Vom Standpunkt des Befreiungskampfes der Arbeiterklasse könnte das Einschreiten des Staates zugunsten der Teilhaberschaft der Arbeiter am Profit der Unternehmungen, in denen sie arbeiten, kaum mehr Bedeutung haben, als die „Geschenke“ der Arbeitgeber.

Anders ist es mit ihrer Teilnahme an der Verwaltung der Unternehmen. Hier könnte der Staat energisch einschreiten, aber – und hier sehen wir wieder die revolutionären syndikalistischen Thesen – in der kapitalistischen Gesellschaft kann man nichts anderes vom Staat erwarten, als daß er sich als Werkzeug der öffentlichen Regierung zeigt, dessen sich die herrschenden Klassen in ihrem eigenen Interesse bedienen. Bis jetzt sind die gesetzgeberischen Maßnahmen zugunsten dessen, was man „Arbeiteraufsicht“ in den großindustriellen Unternehmungen nennt, immer auf halbem Wege stehen geblieben.21

Der Klassenkampf entwickelt und verwandelt sich unter dem Einfluß der heutigen Verschiebung des Gleichgewichts der Kräfte, aber Protektionismus und Philanthropie spielen bei seiner Erscheinung immer nur eine untergeordnete und wenig bedeutende Rolle.

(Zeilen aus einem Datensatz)
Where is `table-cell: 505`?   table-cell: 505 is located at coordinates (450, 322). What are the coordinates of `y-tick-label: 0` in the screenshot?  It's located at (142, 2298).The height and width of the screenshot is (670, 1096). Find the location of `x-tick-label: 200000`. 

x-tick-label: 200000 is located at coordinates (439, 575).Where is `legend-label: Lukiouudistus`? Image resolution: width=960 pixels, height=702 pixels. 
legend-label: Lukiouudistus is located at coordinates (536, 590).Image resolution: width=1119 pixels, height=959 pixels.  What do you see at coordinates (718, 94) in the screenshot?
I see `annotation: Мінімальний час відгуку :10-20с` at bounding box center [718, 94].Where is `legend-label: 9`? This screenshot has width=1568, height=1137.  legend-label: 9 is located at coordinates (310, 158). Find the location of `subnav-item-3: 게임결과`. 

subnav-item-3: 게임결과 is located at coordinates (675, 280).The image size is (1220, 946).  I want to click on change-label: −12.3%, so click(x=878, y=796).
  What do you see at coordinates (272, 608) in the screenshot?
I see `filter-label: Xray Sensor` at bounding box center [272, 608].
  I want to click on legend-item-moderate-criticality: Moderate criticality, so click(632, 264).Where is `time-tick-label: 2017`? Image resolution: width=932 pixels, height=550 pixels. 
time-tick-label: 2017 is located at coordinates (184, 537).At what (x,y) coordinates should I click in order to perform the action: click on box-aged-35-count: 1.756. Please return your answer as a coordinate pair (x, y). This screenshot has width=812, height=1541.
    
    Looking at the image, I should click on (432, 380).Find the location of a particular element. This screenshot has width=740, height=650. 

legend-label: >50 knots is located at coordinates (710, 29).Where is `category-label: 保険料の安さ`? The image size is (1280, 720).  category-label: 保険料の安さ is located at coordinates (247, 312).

→ Zu erledigende Aufgabe
Wiederhole wortgetreu den Teil des Auszugs über die Arbeiterbeteiligung, der bei den Worten „Der Klassenkampf entwickelt“ beginnt und nach „wenig bedeutende Rolle.“ endet.

→ Erledigte Aufgabe
Der Klassenkampf entwickelt und verwandelt sich unter dem Einfluß der heutigen Verschiebung des Gleichgewichts der Kräfte, aber Protektionismus und Philanthropie spielen bei seiner Erscheinung immer nur eine untergeordnete und wenig bedeutende Rolle.